I was thinking too that you could keep a cache index on the PC that would store filename/modification date/hash so you could quickly check moddate to know if you need to recompute the hash, otherwise just use the one from the index file. On the Empeg itself it's pretty easy since you can write the hash into the tags and you know that it's read-only.

ms
Posted by: MHC

Re: Is this an existing feature? - 24/07/2002 17:34

I'd be happy with even a more generic solution. You can pretty much assume that all the songs on your player came from your computer. If the filename of an MP3 on your computer is different than what's on the Empeg, it's flagged as "you don't have this one". You don't have to worry about misspellings, because even if the filename is technically "misspelled", it's wrong on both the Empeg and the computer - so they match up.

And I'm surprised Tony didn't rake me over the coals for not checking the FAQ.

-Christian
Posted by: tman

Re: Is this an existing feature? - 24/07/2002 17:45

The way the player works at the moment means that you lsoe the filename once you upload it onto the empeg. Everything is renamed to be a hexadecimal number

We'd need to store the original filename in the tag for each file.

Does anybody ever move their music files around? If so then we need some other way of identifying files.

- Trevor
Posted by: tman

Re: Is this an existing feature? - 24/07/2002 17:51

If we have a cache file to store the precomputed hashes then the amount of time taken for each individual hash isn't so important. Also I don't know of many people that upload that much music in one go

It's only the initial hashing that is the time consuming part. Once that's done then it should in theory be reasonably quick.

One question though, how are you going to implement this for players that already have music on? You'd have to download the file, hash it, delete the downloaded copy and finally upload the new tag back to the player.

- Trevor
Posted by: tfabris

Re: Is this an existing feature? - 24/07/2002 18:19

And I'm surprised Tony didn't rake me over the coals for not checking the FAQ.

Gee, I thought I did.
Posted by: mschrag

Re: Is this an existing feature? - 24/07/2002 18:56

Yep ... That's how it had to work to upgrade tags from 1.0 to 2.0 players. It's teribbly slow.
Posted by: wfaulk

Re: Is this an existing feature? - 24/07/2002 19:43

The fastest checksum algorithm I can seem to find is Adler32 (defined within RFC1950), which is far from cryptographically secure, but should suffice for this task, if you were to decide to implement it.

I must add that it might be a good idea to only hash/checksum the MP3 portion of the file, as changes in ID3 tags might not necessitate reuploading the whole file. Maybe have a toggle or ask or have a way to just update the tags. Whatever.
Posted by: tman

Re: Is this an existing feature? - 25/07/2002 02:44

The only checksum that seems to be faster than Adler32 would be to just sum everything into one byte.

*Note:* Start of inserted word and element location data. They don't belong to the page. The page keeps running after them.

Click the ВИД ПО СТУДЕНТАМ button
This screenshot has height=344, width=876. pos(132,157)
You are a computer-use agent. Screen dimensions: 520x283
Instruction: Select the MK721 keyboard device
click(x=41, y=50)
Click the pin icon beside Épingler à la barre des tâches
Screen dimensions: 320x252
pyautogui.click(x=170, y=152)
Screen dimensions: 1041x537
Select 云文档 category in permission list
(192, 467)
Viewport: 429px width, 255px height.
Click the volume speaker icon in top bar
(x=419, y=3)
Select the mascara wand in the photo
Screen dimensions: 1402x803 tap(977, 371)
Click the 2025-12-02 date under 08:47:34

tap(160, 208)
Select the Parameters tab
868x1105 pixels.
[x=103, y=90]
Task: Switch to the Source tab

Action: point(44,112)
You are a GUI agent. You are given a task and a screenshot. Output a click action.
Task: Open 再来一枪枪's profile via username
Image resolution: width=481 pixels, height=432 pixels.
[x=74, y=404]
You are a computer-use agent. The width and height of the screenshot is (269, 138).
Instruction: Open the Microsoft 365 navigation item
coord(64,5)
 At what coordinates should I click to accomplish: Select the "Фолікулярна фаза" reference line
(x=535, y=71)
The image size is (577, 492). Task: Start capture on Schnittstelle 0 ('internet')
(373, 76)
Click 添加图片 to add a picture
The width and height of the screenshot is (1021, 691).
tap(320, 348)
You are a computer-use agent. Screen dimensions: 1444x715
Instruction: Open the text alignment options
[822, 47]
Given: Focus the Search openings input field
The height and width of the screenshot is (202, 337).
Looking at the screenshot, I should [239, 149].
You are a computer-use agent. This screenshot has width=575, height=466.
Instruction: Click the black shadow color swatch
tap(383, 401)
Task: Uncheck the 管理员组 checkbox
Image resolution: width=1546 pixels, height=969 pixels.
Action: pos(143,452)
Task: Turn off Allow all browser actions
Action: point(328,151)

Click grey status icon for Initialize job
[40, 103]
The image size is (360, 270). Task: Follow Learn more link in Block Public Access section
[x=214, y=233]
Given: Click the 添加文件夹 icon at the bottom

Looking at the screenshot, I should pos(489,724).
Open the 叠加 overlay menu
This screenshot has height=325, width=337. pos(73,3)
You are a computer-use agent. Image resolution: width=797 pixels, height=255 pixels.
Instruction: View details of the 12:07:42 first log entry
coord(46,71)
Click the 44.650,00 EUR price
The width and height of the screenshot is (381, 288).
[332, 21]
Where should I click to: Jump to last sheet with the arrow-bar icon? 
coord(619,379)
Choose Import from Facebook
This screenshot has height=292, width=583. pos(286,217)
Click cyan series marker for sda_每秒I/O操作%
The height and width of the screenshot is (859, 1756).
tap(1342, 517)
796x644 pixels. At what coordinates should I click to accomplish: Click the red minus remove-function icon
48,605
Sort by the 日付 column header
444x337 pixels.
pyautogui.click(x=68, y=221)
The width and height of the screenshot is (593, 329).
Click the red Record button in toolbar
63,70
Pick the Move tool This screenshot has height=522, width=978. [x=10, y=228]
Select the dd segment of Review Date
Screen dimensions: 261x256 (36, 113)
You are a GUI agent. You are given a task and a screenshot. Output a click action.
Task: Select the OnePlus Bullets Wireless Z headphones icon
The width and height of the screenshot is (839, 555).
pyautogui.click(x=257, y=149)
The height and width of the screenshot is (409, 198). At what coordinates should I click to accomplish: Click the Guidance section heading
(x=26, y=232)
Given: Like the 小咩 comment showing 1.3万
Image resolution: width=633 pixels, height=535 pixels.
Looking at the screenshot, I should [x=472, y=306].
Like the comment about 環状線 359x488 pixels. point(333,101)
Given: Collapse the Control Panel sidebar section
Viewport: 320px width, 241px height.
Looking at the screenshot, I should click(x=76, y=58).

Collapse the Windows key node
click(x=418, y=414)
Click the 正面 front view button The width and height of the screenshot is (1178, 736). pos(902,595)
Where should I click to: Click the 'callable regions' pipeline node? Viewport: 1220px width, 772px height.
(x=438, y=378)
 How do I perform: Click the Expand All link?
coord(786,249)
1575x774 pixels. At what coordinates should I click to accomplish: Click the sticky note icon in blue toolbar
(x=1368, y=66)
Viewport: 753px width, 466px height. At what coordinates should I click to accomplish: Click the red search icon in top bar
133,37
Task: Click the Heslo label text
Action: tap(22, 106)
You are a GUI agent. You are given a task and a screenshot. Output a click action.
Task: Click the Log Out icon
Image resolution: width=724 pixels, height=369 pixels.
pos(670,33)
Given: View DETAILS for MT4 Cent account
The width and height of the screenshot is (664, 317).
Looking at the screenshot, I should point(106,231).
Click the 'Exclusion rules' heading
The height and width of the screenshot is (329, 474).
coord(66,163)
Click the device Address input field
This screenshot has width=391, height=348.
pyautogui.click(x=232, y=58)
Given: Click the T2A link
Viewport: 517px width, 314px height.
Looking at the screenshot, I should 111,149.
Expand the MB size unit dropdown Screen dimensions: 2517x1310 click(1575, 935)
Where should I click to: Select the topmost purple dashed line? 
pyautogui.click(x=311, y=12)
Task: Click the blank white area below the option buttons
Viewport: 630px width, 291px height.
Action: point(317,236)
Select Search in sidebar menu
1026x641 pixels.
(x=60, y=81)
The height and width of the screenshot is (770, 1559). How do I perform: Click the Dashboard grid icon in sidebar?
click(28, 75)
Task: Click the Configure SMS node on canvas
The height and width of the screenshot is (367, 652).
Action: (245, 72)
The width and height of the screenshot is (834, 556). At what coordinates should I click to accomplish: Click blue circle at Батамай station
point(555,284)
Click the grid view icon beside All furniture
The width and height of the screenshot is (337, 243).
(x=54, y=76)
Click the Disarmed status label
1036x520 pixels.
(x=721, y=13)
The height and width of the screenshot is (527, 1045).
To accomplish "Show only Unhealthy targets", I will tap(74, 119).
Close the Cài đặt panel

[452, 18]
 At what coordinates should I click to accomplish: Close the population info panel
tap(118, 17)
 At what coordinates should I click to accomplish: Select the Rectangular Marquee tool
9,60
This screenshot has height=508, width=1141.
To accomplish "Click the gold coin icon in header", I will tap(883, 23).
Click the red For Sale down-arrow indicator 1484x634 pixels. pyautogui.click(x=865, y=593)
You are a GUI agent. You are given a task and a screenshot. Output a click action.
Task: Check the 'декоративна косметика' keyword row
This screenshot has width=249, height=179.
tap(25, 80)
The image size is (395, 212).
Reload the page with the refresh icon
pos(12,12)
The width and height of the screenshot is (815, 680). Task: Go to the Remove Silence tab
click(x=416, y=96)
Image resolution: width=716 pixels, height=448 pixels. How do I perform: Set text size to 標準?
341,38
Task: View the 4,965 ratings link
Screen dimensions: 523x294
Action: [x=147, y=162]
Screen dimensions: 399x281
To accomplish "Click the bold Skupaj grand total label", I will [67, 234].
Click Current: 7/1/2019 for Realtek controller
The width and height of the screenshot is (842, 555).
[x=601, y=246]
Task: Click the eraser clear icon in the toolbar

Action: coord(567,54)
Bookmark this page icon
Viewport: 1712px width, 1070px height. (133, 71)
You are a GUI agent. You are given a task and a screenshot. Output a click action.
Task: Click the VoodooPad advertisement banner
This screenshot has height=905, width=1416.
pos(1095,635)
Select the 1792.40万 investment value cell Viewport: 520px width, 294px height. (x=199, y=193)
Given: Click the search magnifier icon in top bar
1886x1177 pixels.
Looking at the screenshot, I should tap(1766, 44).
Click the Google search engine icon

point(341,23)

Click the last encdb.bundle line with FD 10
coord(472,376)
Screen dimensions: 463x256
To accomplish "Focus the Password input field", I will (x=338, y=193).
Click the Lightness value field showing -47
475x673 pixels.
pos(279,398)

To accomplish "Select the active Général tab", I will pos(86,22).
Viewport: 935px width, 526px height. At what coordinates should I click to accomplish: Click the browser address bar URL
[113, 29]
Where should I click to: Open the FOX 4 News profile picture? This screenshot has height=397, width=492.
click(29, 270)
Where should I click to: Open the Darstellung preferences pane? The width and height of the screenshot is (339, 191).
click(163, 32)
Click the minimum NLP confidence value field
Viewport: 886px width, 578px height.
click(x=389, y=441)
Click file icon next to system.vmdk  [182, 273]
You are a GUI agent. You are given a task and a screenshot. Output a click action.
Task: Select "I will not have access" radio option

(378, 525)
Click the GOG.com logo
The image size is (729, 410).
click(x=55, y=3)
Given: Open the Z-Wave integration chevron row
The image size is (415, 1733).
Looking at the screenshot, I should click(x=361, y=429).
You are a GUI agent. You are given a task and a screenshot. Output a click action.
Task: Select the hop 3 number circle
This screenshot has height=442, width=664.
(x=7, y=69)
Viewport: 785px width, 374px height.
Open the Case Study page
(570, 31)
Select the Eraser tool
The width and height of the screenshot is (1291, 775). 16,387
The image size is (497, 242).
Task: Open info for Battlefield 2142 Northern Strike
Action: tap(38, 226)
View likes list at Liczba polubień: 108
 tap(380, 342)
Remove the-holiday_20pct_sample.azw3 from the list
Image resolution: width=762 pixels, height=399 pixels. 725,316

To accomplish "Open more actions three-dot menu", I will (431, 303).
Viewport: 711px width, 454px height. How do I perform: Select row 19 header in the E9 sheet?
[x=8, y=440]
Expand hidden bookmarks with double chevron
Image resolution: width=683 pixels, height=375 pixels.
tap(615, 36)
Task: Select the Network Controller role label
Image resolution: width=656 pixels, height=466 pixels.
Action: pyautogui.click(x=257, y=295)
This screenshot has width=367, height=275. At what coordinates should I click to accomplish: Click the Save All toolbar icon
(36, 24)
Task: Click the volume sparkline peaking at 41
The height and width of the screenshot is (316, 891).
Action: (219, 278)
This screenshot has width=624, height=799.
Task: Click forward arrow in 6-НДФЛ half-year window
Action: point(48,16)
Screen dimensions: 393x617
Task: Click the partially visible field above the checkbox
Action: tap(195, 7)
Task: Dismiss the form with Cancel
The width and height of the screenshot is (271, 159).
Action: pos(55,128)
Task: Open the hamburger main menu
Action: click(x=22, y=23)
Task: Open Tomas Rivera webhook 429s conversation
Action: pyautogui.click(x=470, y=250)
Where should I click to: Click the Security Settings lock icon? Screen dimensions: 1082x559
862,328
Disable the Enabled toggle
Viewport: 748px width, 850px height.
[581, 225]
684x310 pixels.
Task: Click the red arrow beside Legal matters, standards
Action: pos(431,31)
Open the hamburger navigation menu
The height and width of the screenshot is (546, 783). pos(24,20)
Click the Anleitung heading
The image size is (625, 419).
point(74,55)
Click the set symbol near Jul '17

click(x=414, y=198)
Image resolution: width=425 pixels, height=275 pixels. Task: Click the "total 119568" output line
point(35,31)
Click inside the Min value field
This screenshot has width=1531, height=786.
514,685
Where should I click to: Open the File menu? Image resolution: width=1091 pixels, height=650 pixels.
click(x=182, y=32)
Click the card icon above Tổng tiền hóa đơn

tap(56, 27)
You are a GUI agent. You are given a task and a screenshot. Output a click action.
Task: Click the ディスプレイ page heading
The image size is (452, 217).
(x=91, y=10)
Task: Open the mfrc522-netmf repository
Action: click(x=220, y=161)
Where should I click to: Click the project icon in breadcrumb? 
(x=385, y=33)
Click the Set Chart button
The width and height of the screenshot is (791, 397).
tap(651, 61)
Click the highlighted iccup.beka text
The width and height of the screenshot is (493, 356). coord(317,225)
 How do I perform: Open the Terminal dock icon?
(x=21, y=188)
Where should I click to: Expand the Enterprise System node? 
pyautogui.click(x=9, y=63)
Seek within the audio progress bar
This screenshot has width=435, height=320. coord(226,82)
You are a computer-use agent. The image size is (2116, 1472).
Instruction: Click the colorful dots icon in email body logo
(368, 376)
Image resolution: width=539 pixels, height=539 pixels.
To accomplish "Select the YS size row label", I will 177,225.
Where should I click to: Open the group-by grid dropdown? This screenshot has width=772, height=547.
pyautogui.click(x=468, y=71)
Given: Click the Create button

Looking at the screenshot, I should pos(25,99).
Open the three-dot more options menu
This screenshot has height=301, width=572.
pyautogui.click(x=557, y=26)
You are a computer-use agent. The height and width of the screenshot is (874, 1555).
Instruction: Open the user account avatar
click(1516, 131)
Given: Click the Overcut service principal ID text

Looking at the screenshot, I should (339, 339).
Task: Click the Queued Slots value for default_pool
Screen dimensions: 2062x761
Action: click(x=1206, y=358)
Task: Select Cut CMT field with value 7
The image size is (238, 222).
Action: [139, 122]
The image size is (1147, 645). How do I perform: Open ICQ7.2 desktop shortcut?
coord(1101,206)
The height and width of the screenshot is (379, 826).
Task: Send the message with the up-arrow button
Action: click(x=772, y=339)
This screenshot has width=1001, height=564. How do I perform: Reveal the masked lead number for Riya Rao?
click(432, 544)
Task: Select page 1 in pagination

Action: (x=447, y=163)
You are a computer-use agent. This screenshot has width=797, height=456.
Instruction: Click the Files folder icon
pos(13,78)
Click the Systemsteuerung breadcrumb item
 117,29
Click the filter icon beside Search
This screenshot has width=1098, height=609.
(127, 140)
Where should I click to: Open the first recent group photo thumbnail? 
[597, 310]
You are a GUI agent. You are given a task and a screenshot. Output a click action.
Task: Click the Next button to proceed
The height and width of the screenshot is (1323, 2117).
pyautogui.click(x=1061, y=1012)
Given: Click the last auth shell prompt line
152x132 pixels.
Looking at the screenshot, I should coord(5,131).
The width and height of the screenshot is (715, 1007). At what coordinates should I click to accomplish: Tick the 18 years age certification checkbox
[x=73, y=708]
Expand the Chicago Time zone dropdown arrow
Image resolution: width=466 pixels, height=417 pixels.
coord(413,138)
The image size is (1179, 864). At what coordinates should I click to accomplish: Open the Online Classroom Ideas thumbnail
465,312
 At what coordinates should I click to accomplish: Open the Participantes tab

But I'd say that wasn't a particularly good idea...

Good idea about only hashing the actual sound data instead of the entire file. If we really wanted to be flashy then we could implement something like the MoodLogic fingerprint technology and do our own version of CDDB/FreeDB

- Trevor
Posted by: image

Re: Is this an existing feature? - 28/07/2002 09:27

also, is it possible to ignore all id3 tags from whatever checksum implemented?